[Supplied data start]

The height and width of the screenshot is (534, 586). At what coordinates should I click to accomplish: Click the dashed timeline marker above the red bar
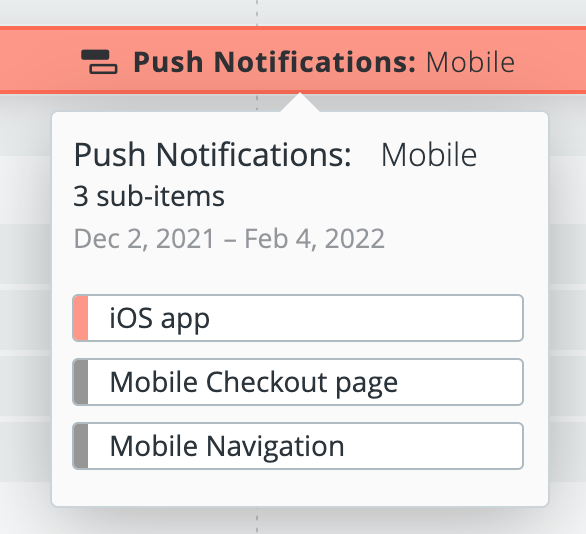tap(257, 13)
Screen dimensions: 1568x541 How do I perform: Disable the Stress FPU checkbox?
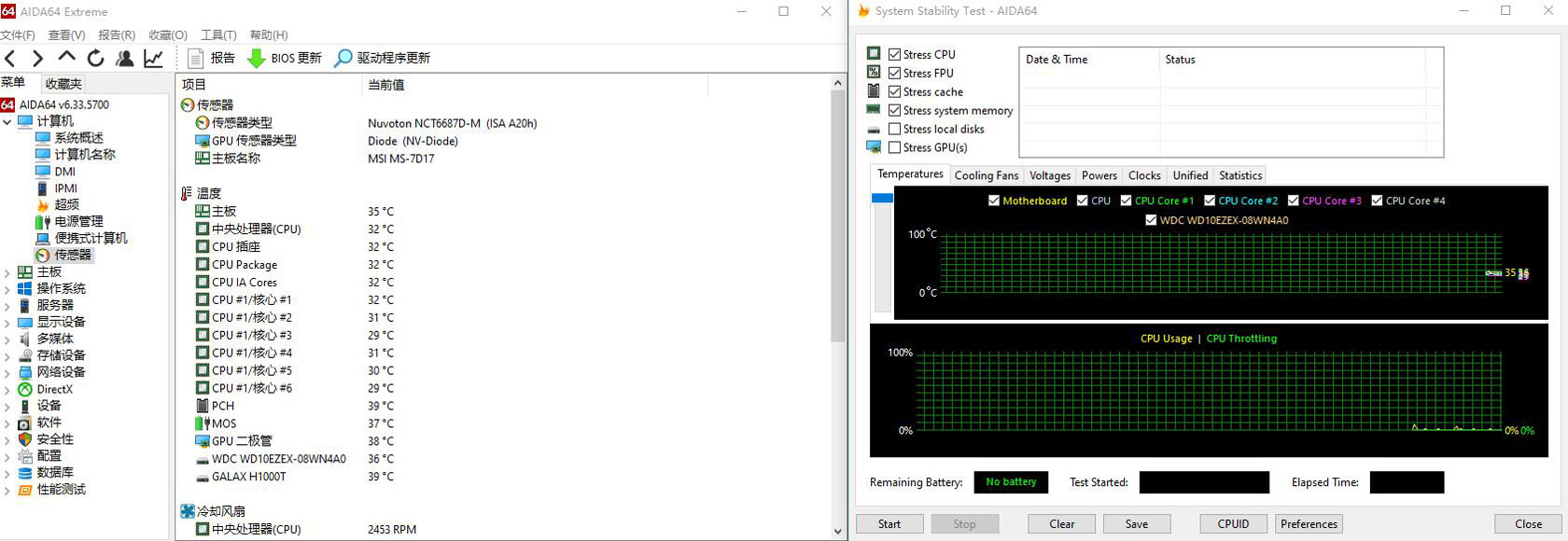tap(895, 73)
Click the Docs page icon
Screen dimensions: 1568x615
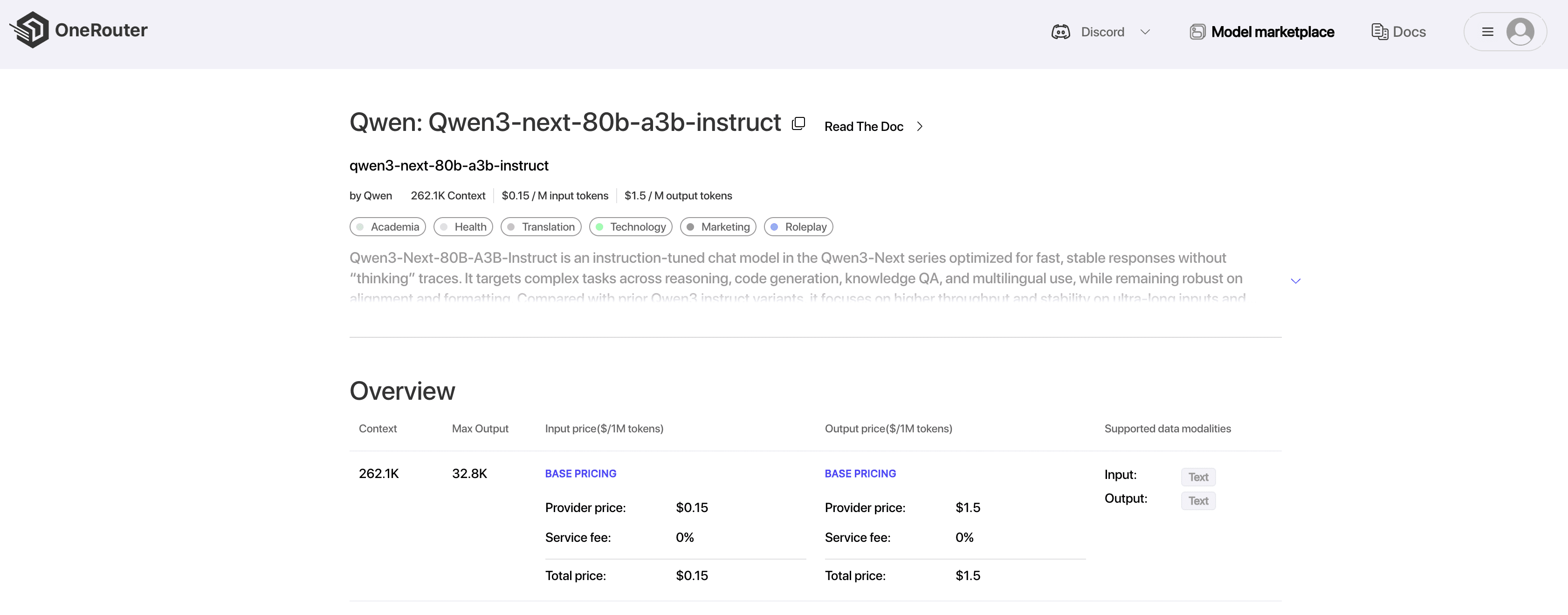pos(1379,32)
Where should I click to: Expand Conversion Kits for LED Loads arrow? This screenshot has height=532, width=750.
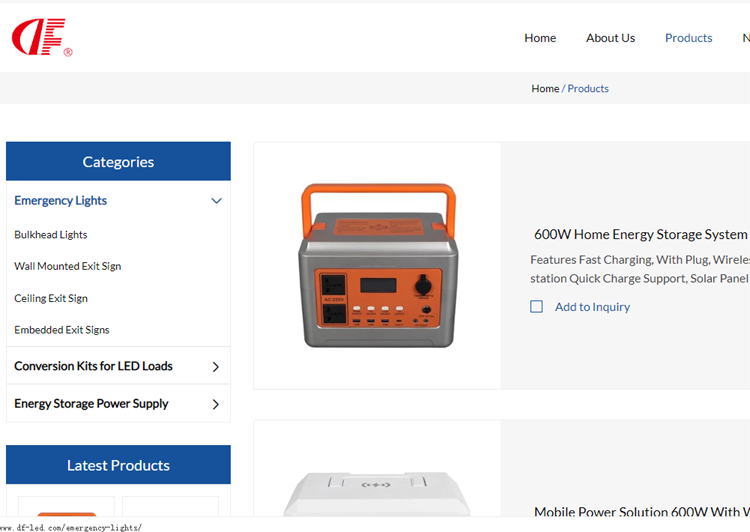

[Supplied data end]

Written problem:
Copy again every line from the one containing "Click the Docs page icon" through the end of the material, requests included, without the pictures. Multiply only the click coordinates in the answers by 0.8 and round them to whole numbers, rounding halves up.

Written solution:
Click the Docs page icon
Screen dimensions: 1568x615
pos(1103,26)
Where should I click to: Expand Conversion Kits for LED Loads arrow? This screenshot has height=532, width=750.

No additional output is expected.